**Problems to work on**:
1. Translate this sentence from the post on psychology PhD employment into Spanish: "What I found should be concerning to professional psychologists and students of psychology alike."
2. Resume the post on psychology PhD employment, writing on from its final line.

In my last post, I tried to better understand the employment prospects for PhD recipients in psychology by taking a look at 20 years’ worth of data from the National Science Foundation’s (NSF) Survey of Doctorate Recipients. What I found should be concerning to professional psychologists and students of psychology alike.
Although the NSF data show that very few psychologists are actually unemployed (<2%), fewer PhD recipients are employed full-time in psychology than in any other field of science. Moreover, the gap in full-time employment between psychology and other sciences has more than quadrupled in the past 20 years. As of 2013, only 73% of PhD recipients in psychology were employed full-time, whereas 26% were employed primarily part-time. In contrast, 85% of PhD recipients in psychology were employed full-time in 1993, and only 13% were employed primarily part-time.
So it seems psychology in the midst of an employment slump. Or is it?

**Data under study**:

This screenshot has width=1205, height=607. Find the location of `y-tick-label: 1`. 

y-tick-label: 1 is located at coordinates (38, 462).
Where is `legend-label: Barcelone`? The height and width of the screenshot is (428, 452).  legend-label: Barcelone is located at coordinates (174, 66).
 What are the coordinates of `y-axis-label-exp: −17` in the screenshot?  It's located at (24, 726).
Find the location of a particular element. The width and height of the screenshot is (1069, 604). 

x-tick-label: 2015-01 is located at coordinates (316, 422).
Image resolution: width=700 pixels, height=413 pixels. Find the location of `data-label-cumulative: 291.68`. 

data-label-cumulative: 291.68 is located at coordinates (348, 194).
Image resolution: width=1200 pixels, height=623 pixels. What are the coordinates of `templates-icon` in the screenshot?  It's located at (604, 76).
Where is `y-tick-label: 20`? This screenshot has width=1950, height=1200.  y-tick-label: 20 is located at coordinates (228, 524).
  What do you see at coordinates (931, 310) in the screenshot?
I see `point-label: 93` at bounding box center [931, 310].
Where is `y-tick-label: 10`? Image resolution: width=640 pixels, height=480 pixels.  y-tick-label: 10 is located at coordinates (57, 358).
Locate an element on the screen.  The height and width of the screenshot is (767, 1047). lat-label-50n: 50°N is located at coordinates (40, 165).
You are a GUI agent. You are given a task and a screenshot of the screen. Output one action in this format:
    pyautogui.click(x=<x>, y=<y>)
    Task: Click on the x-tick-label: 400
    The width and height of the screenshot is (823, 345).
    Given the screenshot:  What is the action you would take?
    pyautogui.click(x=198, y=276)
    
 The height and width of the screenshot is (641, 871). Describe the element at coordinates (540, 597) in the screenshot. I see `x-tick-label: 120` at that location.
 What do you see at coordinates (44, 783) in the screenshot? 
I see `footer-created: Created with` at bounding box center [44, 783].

**Outputs in order**:
1. Lo que encontré debería preocupar tanto a los psicólogos profesionales como a los estudiantes de psicología.

2.
Since publishing my analysis, a number of people reached out to me on Twitter and elsewhere to ask whether the lower full-time employment rate among psychologists might be due to the fact that there is a larger percentage of women in psychology compared to other fields.
This is true, and the number of women in psychology has increased steadily over the past 20 years. Figure 1 below shows the percentage of psychologists that were women between 1993 and 2013 (the most recent year for which data are available).
Figure 1: Percentage of Female PhD Recipients in Psychology and All Sciences (1993 – 2013).
Note: Data reflect individuals who are employed, unemployed, or retired and are not limited to new PhD’s.
In 1993, most PhD’s in psychology belonged to men; women were the minority and comprised only 40% of the field. However, things are quite different today. As of 2013, 56% of PhD’s in psychology are held by women.
It’s also true, as shown below in Figure 2, that women in science are generally less likely than their male counterparts to be employed full-time.
Figure 2: Full-time Employment Rate for Men and Women with a PhD in Any Field of Science (2013).
So the fact that women presently make up a majority of the field certainly contributes to the relatively low full-time employment rate among psychologists.
But this is not the full story.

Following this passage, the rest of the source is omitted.